Speaking of detectives, Sherlock 2 was such a big feature of Mac OS 9 it was displayed on the box. Sherlock 2 can be broken into eight channels.
The first channel was a file search tool similar to Spotlight on Mac OS X. Users could search for files by name, content, or a long list of custom variables like size, kind, label, creation date, or creator code. Custom searches could be saved for later use.
The remaining seven channels separate Sherlock’s “Search Internet” function into specialty areas like Web Search, People, Shopping, or News. The channel type affects the way search results would be presented, and custom channels could be created or downloaded to meet individual inqueries. Sherlock 2 was Apple’s take on a dedicated search application before Google Desktop Search ever existed.

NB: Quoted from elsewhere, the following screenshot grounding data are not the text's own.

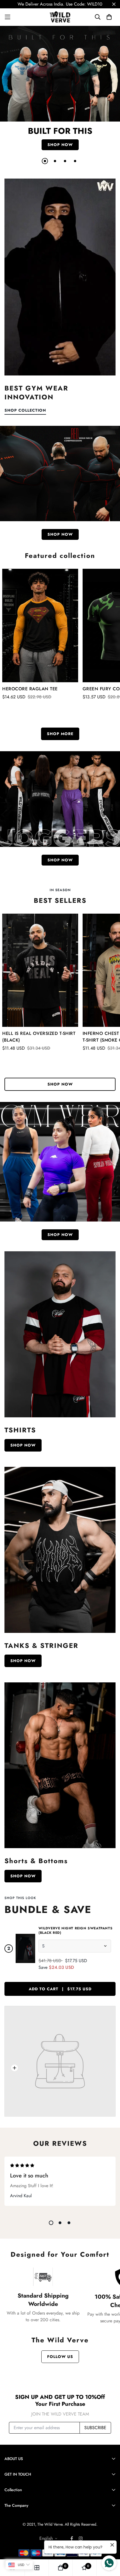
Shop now (60, 144)
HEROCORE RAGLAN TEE (30, 689)
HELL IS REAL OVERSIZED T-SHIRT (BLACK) (38, 1036)
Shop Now (23, 1445)
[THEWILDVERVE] (60, 17)
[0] (60, 2567)
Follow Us (60, 2356)
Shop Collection (25, 410)
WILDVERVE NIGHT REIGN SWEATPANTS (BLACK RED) (75, 1930)
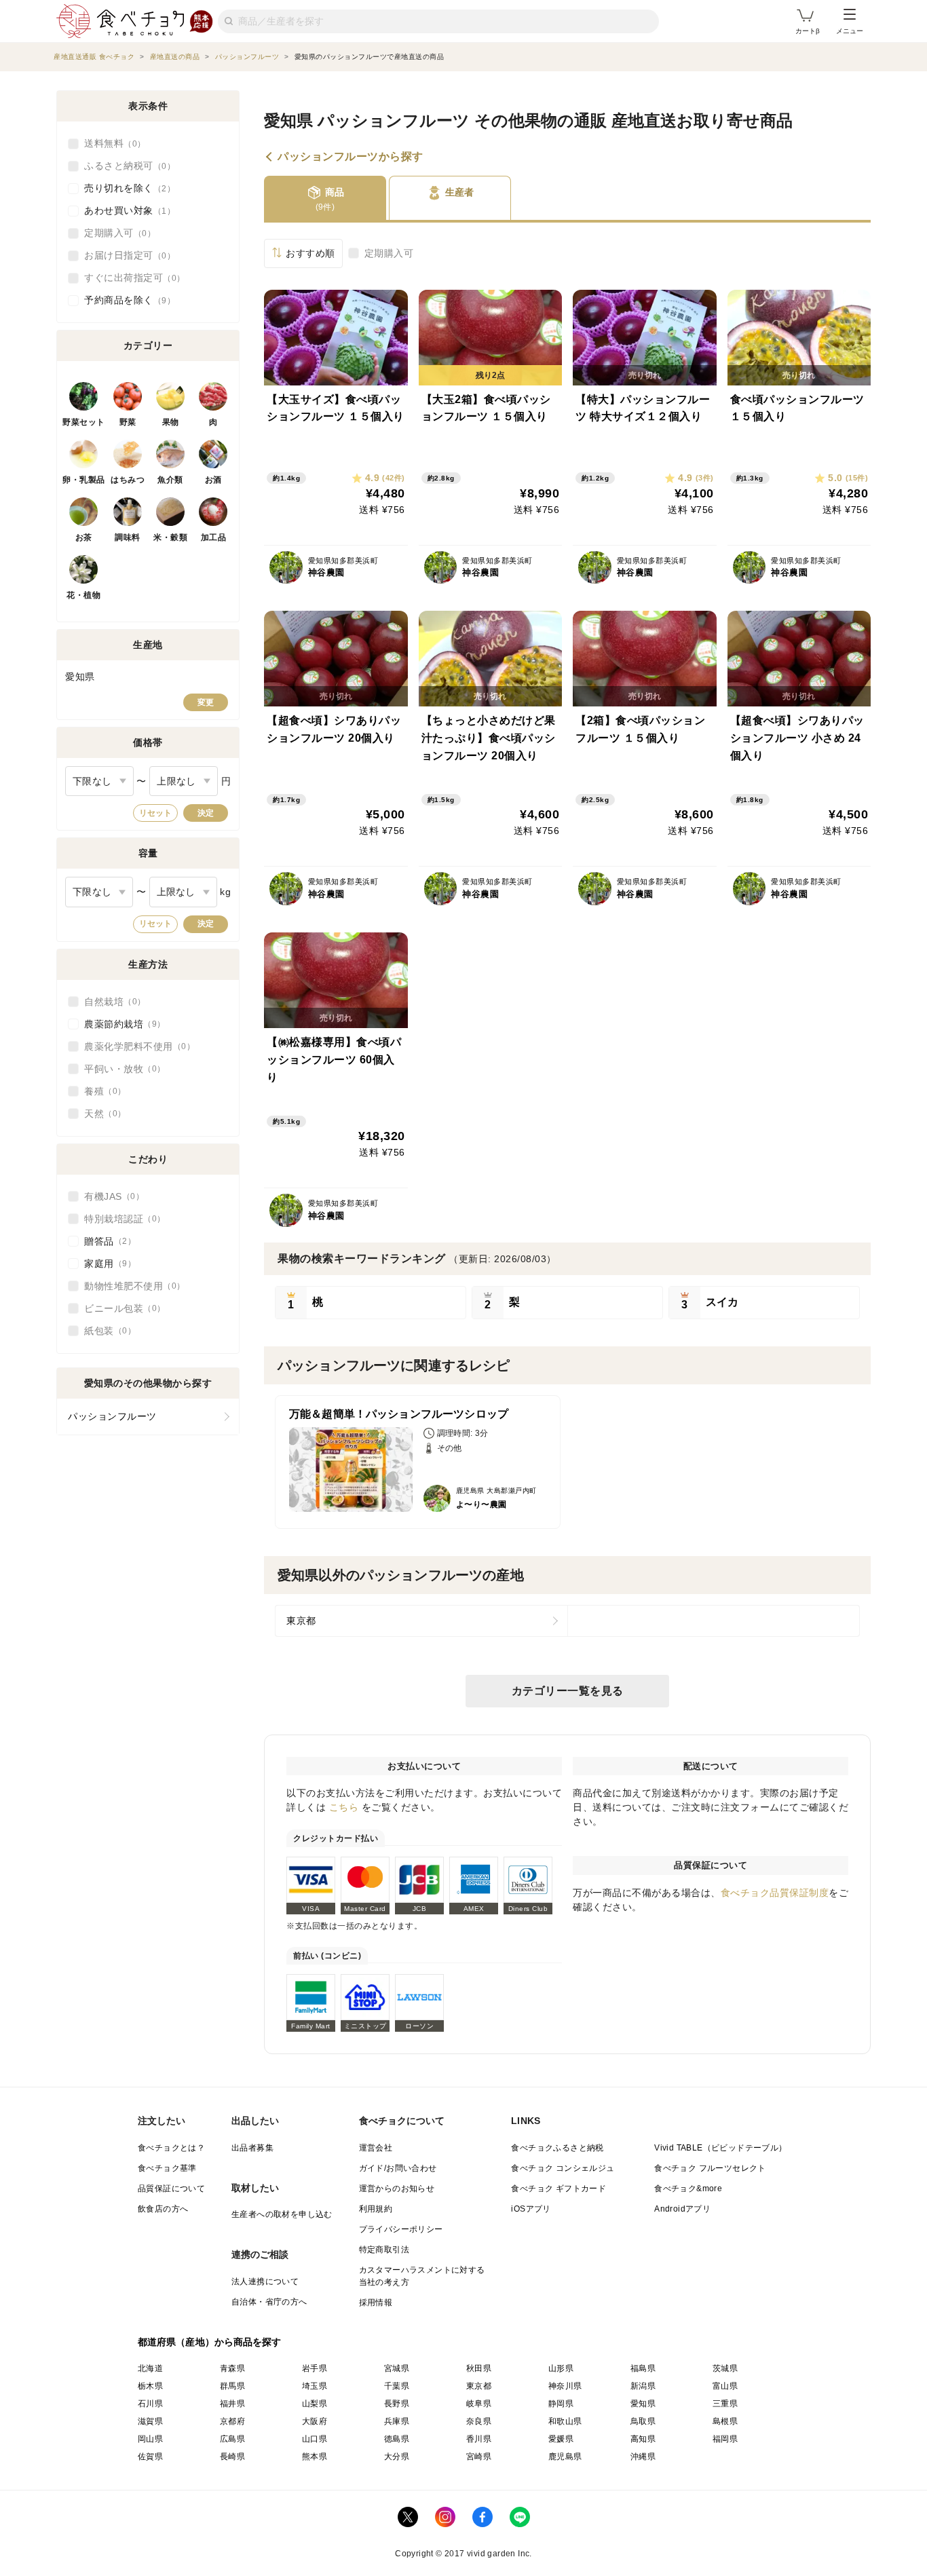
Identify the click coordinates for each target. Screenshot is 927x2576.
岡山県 (150, 2439)
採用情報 (376, 2302)
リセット (155, 813)
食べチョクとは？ (171, 2148)
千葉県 (396, 2386)
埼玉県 (314, 2386)
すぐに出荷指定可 (130, 277)
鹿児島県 (565, 2456)
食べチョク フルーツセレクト (710, 2168)
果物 (170, 422)
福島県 (643, 2368)
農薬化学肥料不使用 (135, 1046)
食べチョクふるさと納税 (557, 2148)
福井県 (232, 2403)
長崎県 (232, 2456)
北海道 (150, 2368)
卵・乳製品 (83, 480)
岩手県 (314, 2368)
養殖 (100, 1091)
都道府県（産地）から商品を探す (210, 2341)
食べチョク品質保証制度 (775, 1892)
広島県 (232, 2439)
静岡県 (560, 2403)
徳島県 (396, 2439)
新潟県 (643, 2386)
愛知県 (643, 2403)
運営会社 (376, 2148)
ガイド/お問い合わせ (398, 2168)
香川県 (478, 2439)
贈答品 (106, 1241)
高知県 (643, 2439)
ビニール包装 (120, 1308)
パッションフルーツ (112, 1416)
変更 (205, 702)
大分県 (396, 2456)
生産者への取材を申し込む (282, 2214)
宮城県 (396, 2368)
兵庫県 (396, 2421)
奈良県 (478, 2421)
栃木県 (150, 2386)
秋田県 (478, 2368)
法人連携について (265, 2281)
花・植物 (83, 595)
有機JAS (110, 1196)
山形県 (560, 2368)
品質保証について (171, 2188)
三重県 (725, 2403)
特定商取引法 (384, 2249)
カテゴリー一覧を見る (568, 1691)
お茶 (83, 537)
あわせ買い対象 (125, 210)
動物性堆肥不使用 (130, 1286)
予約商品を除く (125, 300)
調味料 (127, 537)
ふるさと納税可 (125, 165)
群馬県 (232, 2386)
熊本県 (314, 2456)
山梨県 (314, 2403)
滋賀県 (150, 2421)
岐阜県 (478, 2403)
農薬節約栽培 (120, 1024)
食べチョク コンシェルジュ (562, 2168)
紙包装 (106, 1330)
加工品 (214, 537)
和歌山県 (565, 2421)
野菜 (127, 422)
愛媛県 (560, 2439)
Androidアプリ (682, 2209)
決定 (205, 813)
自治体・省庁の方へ (269, 2302)
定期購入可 (389, 253)
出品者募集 (252, 2148)
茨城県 (725, 2368)
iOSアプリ (530, 2209)
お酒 (213, 480)
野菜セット (83, 422)
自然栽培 (110, 1001)
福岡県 (725, 2439)
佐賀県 (150, 2456)
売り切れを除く (125, 188)
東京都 (301, 1620)
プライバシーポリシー (401, 2229)
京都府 (232, 2421)
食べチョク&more (688, 2188)
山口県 (314, 2439)
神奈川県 (565, 2386)
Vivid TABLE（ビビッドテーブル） (720, 2148)
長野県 (396, 2403)
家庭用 (106, 1263)
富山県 (725, 2386)
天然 (100, 1113)
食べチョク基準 (167, 2168)
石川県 (150, 2403)
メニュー (849, 31)
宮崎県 (478, 2456)
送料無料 (110, 143)
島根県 (725, 2421)
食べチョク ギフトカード (558, 2188)
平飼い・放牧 (120, 1068)
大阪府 (314, 2421)
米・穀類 (170, 537)
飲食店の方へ (163, 2209)
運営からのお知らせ (397, 2188)
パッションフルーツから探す (350, 156)
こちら (344, 1807)
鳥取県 (643, 2421)
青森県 (232, 2368)
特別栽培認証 (120, 1218)
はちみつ (128, 480)
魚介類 (170, 480)
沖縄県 (643, 2456)
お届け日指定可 (125, 255)
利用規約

iTools was Apple’s original collection of Internet services, and the forefather of today’s iCloud. Released at Macworld Expo San Francisco on January 5th, 2000, iTools was made available free of charge for all Macintosh users. iTools included the following free services.
- A @mac.com IMAP email account which could only be accessed through an email client such as Outlook Express (included in Mac OS 9).
- iCards, a electronic greeting card service that offered digital postcards with Apple design appeal.
- iReview, a collection of reviews of popular web sites.
- HomePage, a web page publishing service.
- iDisk, 5MBs of free online space accessible from any Macintosh running Mac OS 9.
- KidSafe, a directory of family-friendly web sites.
iTools was primarily a Mac-only offering that only provided limited, discussion board-based technical support. However, some features of iTools such as email, and homepage editing were accessible via non-Mac platforms after a Mac was used to create an account.
Although the original version of iDisk used AppleShare IP for transport and required Mac OS 9, it was eventually updated to use WebDAV technology and therefore opened up access to non-Mac operating systems. Apple would eventually offer an iDisk application for use with Windows XP.
iTools may not have included any of the fancy personal information syncing services of iCloud, but it gave Macintosh users a place on the web to call their own. To this day I am still proud to use my original @mac.com email address.
In addition to all the new features introduced in Mac OS 9 there are still some old favorites from the classic Macintosh operating system that never made their way into Mac OS X.
Some were interface features like the customizable Apple menu, Control Strip, themeable appearance, Platinum interface sounds, and desktop tabs that could be created by dragging a folder to the edge of the screen. Other were just a different way of doing things like managing your own memory for individual applications, or taking a coffee break when a greedy application hogged all of the available CPU cycles. Mac OS 9 was full of little tricks for getting things done. Like only loading the system extensions you needed to save memory, or avoiding a system restart by trying to force quit an application after it had already crashed. Modern Mac users like to complain about the ubiquitousness of the Dock or brushed metal, but they don’t know how good they have it. In Mac OS 9 uptime was measured in hours instead of days, and the most advanced browser was Internet Explorer 5.
Mac OS 9 was an important operating system because it made the transition to Mac OS X easier. Its CarbonLib framework made writing a single application for the classic Mac OS and Mac OS X possible, and its ability to run within Mac OS X as the Classic environment ensured Mac users could continue to use their legacy applications for years to come.
Today’s Apple press should not forget Mac OS 9 as the Mac platform embarks on another dramatic shift and continues on the path towards iOS-fication. I hope you enjoyed your exclusive briefing of this truly revolutionary Macintosh operating system.